Dr Laura Markham refers to the need for unstructured time, because children have so many activities to complete, often one or two on each night of the week after a full structured day at school, plus homework. She explains how structured time closes off the imagination and the ability to be self-determining, it makes them lack confidence in their own abilities and unable to be independent. The result of keeping children fully immersed in set activities  is that it  models to them that they can only succeed, or have fun, in structured ways, where they have little control and not much need of self-motivation, other than to compete (hopefully successfully) against the other children placed there to do the same. Whilst it can of course promote skills and team spirit, there needs to be a balance if that same child is ever going to have the imagination to develop strategic play or to be able to transfer skills to other situations. Being always involved in structured activity and games can stifle individuality and reinforces the need to comply rather than to innovate.

Boredom is a creative state. Dr Teresa Belton writing for the BBC admits that boredom can initially feel like an uncomfortable state, especially as modern life makes us unused to it. But by giving in to that feeling (in the same way as we give in to that extra chocolate or to any other unhealthy habit) we take a further step away from developing the creativity we would all love to have, through a quick fix. It is far more honest to accept that we all find certain things boring, even necessary things, but we have to develop inner resources to cope. I am sure many of you will agree that there are many chores we have to just get on and do despite very low interest level – I often long for a Sunday night without ironing!

It is easy to fall into that trap of feeling guilty about not doing enough for your child and therefore planning activities and events to ensure they are fully occupied in all of their free time. Filling the house with music and noise equally provides a (welcome?) distraction from one’s own thoughts.

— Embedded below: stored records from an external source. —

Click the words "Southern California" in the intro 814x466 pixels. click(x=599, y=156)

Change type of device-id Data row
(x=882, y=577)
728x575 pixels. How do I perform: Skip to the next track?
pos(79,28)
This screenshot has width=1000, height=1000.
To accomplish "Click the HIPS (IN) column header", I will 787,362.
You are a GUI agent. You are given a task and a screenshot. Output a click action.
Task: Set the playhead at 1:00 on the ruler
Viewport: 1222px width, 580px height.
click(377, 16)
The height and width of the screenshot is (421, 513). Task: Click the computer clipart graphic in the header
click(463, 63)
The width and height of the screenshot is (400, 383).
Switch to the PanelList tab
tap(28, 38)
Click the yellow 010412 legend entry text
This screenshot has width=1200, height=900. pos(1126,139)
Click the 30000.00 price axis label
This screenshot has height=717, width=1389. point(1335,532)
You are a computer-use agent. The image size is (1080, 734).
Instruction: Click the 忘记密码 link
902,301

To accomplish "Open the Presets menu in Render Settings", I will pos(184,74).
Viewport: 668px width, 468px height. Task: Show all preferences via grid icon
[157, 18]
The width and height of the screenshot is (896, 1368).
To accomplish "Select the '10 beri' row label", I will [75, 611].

It is no wonder then, that screen time (of every sort) has become a useful filler for those empty seconds of the day and the evening. As a teacher with 28 years’ experience I would say that children in general have shorter attention spans and more requirements to be helped, supported and constantly stimulated than ever before. Imagination is undervalued and children expect constant attention and reinforcement even to get on with what they can easily achieve alone. When faced with anything they don’t understand or feel to be hard work they say they are bored. This is one of the results of constant stimulation, it becomes an addiction, alongside an underlying nagging tiredness that creeps into children’s lives when they don’t have time for adequate reflection, rest and recreation.

Maria Montessori wrote about free play (which modern children often claim is boring) enabling children to become active and in an alert and receptive frame of mine, and she demonstrated that children are adept at self-regulating and managing their own rules, and that they performed better in all areas if they were allowed the full scope of their imagination. Children who can play without intervention, and manage their own time, are calmer, more thoughtful and are able to be more articulate as they have time to rehearse ideas and to think things through. They are able to make their own positive decisions and are far less reliant on adult approval before moving on or turning the next page over. Montessori went so far as to say that play is a child’s work.

Finally, children say they are bored for many reasons, but an important one to note is that they would actually like a little of your attention. When is the last time, for no real reason other than just for the joy of being together, you danced with your child?